This guide walks through using the Tomodachi Grid toolkit end-to-end: converting an image into a paint-by-numbers reference and then painting it inside the Palette House on Switch or Switch 2.
Step 1 · Open the Grid Maker
Visit the Grid Maker. There's nothing to install, no account to create, and your image never leaves your device.
Step 2 · Upload an image
Drag any PNG or JPG into the drop zone, or click to browse. Photos work, logos work, screenshots work. Anything with clear shapes and colour separation converts best — busy textures get muddy at 64×64 or smaller.
If you don't have an image handy, click Try the demo smiley below the drop zone to load a sample.
Step 3 · Pick a brush size
This is the most important choice. Brush size determines how many cells you'll paint:
- 4 px → 64×64 grid (4,096 cells) · Best for faces, logos, detailed pixel art. Takes 30–60 minutes to paint in-game.
- 8 px → 32×32 grid (1,024 cells) · Good balance. Detailed enough for most icons, fast to paint. Recommended default.
- 16 px → 16×16 grid (256 cells) · Chunky retro icons. Paints in 10–15 minutes.
- 32 px → 8×8 grid (64 cells) · Very low resolution. Useful only for simple symbols or test runs.
Step 4 · Tune the output
Use the controls to dial in the result:
- Brightness — pull up to recover dark photos, pull down for washed-out images.
- Contrast — increase to make edges pop, decrease for softer blends.
- Max colours — fewer colours = simpler, faster painting. 12–20 is a good range for icons.
- Dither — Floyd–Steinberg dithering produces smoother gradients at the cost of a noisy look.

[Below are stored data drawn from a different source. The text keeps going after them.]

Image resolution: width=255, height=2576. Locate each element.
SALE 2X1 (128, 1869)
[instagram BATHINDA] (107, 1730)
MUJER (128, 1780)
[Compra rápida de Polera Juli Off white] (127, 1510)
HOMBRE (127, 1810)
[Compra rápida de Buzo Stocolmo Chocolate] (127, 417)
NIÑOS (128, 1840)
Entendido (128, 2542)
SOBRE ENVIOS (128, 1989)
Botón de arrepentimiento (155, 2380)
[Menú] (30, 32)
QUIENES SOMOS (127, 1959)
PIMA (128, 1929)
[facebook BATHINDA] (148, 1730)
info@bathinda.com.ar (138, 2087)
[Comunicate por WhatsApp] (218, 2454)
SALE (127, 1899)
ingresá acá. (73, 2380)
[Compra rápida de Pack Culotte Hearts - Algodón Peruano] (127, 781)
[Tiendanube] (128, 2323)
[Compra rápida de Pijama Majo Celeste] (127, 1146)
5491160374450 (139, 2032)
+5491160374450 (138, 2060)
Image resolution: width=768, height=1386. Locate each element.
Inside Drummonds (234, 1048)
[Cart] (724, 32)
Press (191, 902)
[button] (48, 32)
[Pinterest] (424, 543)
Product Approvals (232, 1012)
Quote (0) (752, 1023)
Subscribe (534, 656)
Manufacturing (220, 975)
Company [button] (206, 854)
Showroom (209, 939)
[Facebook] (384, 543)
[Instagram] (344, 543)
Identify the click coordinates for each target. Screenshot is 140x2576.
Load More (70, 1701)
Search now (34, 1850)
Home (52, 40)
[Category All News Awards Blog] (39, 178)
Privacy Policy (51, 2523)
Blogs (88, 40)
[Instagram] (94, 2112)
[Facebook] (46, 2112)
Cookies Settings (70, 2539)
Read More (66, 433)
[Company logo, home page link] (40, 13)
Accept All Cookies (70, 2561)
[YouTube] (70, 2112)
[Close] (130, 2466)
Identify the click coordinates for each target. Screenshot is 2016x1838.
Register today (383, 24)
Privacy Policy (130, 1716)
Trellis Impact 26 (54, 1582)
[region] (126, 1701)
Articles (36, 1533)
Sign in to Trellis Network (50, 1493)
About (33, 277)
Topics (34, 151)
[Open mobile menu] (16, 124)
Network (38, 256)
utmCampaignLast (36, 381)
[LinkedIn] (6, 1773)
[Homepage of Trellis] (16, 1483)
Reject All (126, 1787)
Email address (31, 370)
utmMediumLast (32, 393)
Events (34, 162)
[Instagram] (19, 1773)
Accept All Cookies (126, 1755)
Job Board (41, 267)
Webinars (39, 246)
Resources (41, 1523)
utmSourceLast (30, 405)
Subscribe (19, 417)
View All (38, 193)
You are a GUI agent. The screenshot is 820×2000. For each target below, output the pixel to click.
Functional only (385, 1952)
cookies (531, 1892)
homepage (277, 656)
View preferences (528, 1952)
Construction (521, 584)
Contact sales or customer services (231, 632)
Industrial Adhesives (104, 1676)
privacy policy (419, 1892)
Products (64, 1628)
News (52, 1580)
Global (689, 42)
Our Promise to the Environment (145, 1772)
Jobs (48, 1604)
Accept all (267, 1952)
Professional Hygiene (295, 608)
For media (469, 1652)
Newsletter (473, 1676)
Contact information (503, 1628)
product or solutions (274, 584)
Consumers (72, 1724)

Turn off for clean flat designs.
Step 5 · Read the recipe card
The recipe card on the right shows: canvas size, brush size, mode, total cells, and the palette swatches used. Take a photo of this card with your phone — you'll reference it constantly while painting.
Step 6 · Open the Palette House
On your Switch or Switch 2, launch Tomodachi Life: Living the Dream. Open the Palette House (unlocked early in the game), pick the design category you want (clothes, food, pets, decor, TVs, book covers).
Step 7 · Select your brush, mode, and Grid view
Tap the brush selector. Choose:
- The exact brush size from your recipe card
- Pixel-perfect mode (rightmost stroke icon)
- Grid view set to 8×8 (densest setting) — this aligns the in-game reference lines with our preview
Step 8 · Paint cell-by-cell
Open the Grid Maker preview on a second screen or your phone. Paint from top-left to bottom-right, row by row. Block out one colour at a time — for example, paint all the dark outline cells first, then fill in the body colour, then the highlights. This makes mistakes easier to spot.
The in-game undo button rolls back your last stroke. If you're worried about lost progress, exit the Palette House every few minutes — the game auto-saves on exit.
Common pitfalls
The colours don't match my preview
Two likely causes: (1) you're in smooth mode instead of pixel-perfect, so colours are blending across cells; (2) you're painting with a different brush than the recipe — make sure the numbers match.
My pixels are too small / too big
Brush size determines pixel size. The "Grid view" setting only changes reference-line density and never affects pixel size. If your pixels look wrong, change brush.
The preview is blurry at 100% zoom
The browser preview renders at the canvas's actual pixel size scaled to fit your screen — at certain zoom levels it can show interpolation artifacts. The in-game result is always crisp because the game renders at exact pixel sizes.